= TEXT PROVIDED =
Luxury living headed for Conshohocken
It may lack Rockefeller Center, the Empire State Building, and New York City elan, but Conshohocken is about to get a Manhattan staple: a doorman.

It may lack Rockefeller Center, the Empire State Building, and New York City elan, but Conshohocken is about to get a Manhattan staple: a doorman.
Next to the scene of the devastating fire that destroyed 189 apartment units on the Schuylkill waterfront in August, work is progressing on what developer J. Brian O'Neill says will be the region's "most luxurious" apartment complex.
Although luxurious and Conshohocken have rarely appeared in the same sentence in the town's 159-year history, O'Neill promises that when the building opens by the end of the year, it will have all the candy - from a $5,000-a-month furnished unit to granite countertops to that front-door attendant.
"No kidding! Along the riverfront, in Conshohocken?" asked an incredulous Vivian Angelucci, who lives in one of the old-style houses that rise above the phalanx of waterfront structures across the SEPTA tracks. (Think of South Philly overlooking something like the Convention Center complex.)
In her 62 years, Angelucci, a longtime member of the borough's planning board, has watched Conshohocken go from an industrial powerhouse to a distressed town to one of the nation's most successful small-town revival stories. She has seen just about everything in Conshohocken - except a doorman.
"This is definitely going to be a first," she said.
Next door, the project's progress has raised questions among residents of the Riverwalk at Millennium apartment complex. A spark from a welder's torch at the site of the O'Neill building was blamed for the fire that ended up erasing two Riverwalk buildings.
They wonder why the O'Neill building is so far ahead of the Riverwalk reconstruction. "That's the problem a lot of us had," said tenant Larry Eisman, an attorney. The borough says it's all about post-fire complications and permitting.
Litigation against O'Neill and the companies performing the work is pending in Montgomery County Court.
O'Neill, who sold Riverwalk in 2006, has said the blaze set back his construction schedule for the new building by about six months. Originally, he had planned to call it the Stables at Millennium. He said recently, however, that he had decided to rename it the Londonbury and to ramp it up.
It will have four stories and more than 300 units. Rents will be as high as $2,500 for the unfurnished ones and from $1,850 to $5,000 for the furnished, with short-term leases available.
"Our goal is to get the only five-star designation in the country for an apartment complex," O'Neill said. "We thought we had to overcompensate for the tragedy of the fire."
He said the new building would have numerous sprinklers and a concrete, fire-resistant skin. O'Neill's building did not require new permitting, said John McGrath, the borough fire marshal.
McGrath said the Riverwalk circumstances were more complicated. First, insurance matters delayed demolition.
Then, since the original buildings were built under old codes, the new ones had to comply with a fresh set of codes.
O'Neill's units will be a tad pricier than those at Riverwalk. The one-bedrooms there are renting for $1,155 a month, which includes a free month's rent that Riverwalk is offering as an incentive to new tenants.

= WRITTEN TASK 1 =
Reproduce the passage of the Conshohocken apartment article starting with "Although luxurious and" and going on through "that front-door attendant.", word for word.
= WRITTEN TASK 2 =
Write the next part of the article about the luxury apartment building in Conshohocken, picking up after its final sentence.

= DATA LINES =
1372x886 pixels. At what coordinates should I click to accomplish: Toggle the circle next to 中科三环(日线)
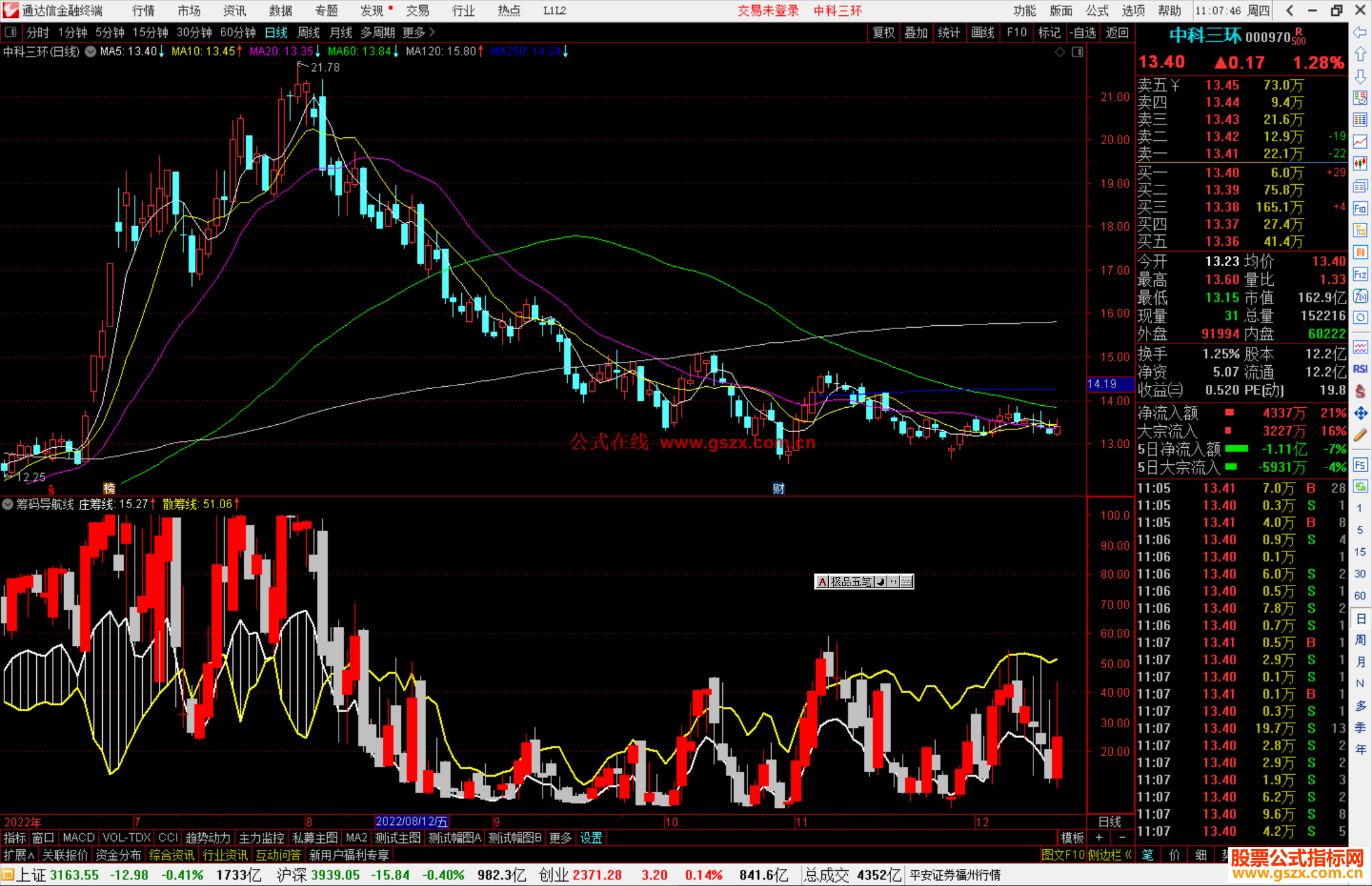coord(91,51)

= EXPECTED OUTPUT 1 =
Although luxurious and Conshohocken have rarely appeared in the same sentence in the town's 159-year history, O'Neill promises that when the building opens by the end of the year, it will have all the candy - from a $5,000-a-month furnished unit to granite countertops to that front-door attendant.

= EXPECTED OUTPUT 2 =
Plans are under way to replace all 189 units in the two buildings destroyed by the spectacular Aug. 13 inferno. The damaged buildings have been demolished, the debris cleared, a couple of Home Depots' worth of plywood delivered to the site.
Jacqueline Meere, spokeswoman for Riverwalk's current owner, JPMorgan Asset Management, said the rebuilding should be completed in the fall of 2010. She declined to comment on details of fire-safety measures, saying only that they would be unveiled in "due course."
About 130 of the 186 units in the two surviving buildings are occupied, and as many as 25 of the former tenants have expressed interest in returning to the complex, said Lauren McDonald, spokeswoman for Bozzuto Group, which manages the property.
Most of the former tenants, however, already have settled elsewhere, said Karisa Nelson, an on-site manager. She was working the day of the fire, when she and Dan Kelly ran door-to-door, evacuating tenants from the 400 units and then comforting the newly homeless.
"There's a whole other group of people who feel traumatized and don't want to return," said former resident Elise Gaul, a psychotherapist who has since moved into a rental house in an older Conshohocken neighborhood. "You never forget this kind of loss."
As it turned out, her new neighborhood would be more to her liking. She had grown up in Berwyn and never felt quite connected to Riverwalk. She perceived a cultural chasm between the riverfront and the across-the-tracks part of Conshohocken and did not anticipate spending the rest of her life at Riverwalk. "I think a lot of us thought of it as temporary," she said.
She and tenant Tony DeFazio raised $18,000 from Conshohocken-area businesses and residents to distribute to the fire victims; they recently mailed modest checks to the 155 who requested a share. Residents said they were moved by the town's generosity.
DeFazio, who runs a public-relations business, is among those who have decided to stay at Riverwalk.
"I've made a commitment to Conshohocken," he said. "The convenience factor is tremendous. As far as the complex itself is concerned, it's just a nicely designed community."
O'Neill is confident that the location of his new building, which is almost within walking distance of the expressway and the Blue Route, will attract a doorman-appreciating clientele.
"There's no disputing the fact that it's a solid location," said Spencer Yablon, Philadelphia regional manager of the real estate investment firm Marcus & Millichap.
He said that given the economy, the new building could have a rough go of it the next two or three years, but that O'Neill was not known for timidity. "He's a risk-taker," Yablon said. "In the long term, I'm sure it will play nicely."
"I'll say this for him," Angelucci said. "He's unique. He pushes and shoves as hard as he can to get things rolling."
Two weeks ago, she said, O'Neill's attorney came before the zoning board to ask permission to put up signs visible from the expressway.
O'Neill says he is confident that Conshohocken is ripe for a luxury rental building.
Said O'Neill: "I would tell you Conshohocken has been ready for it for a long time."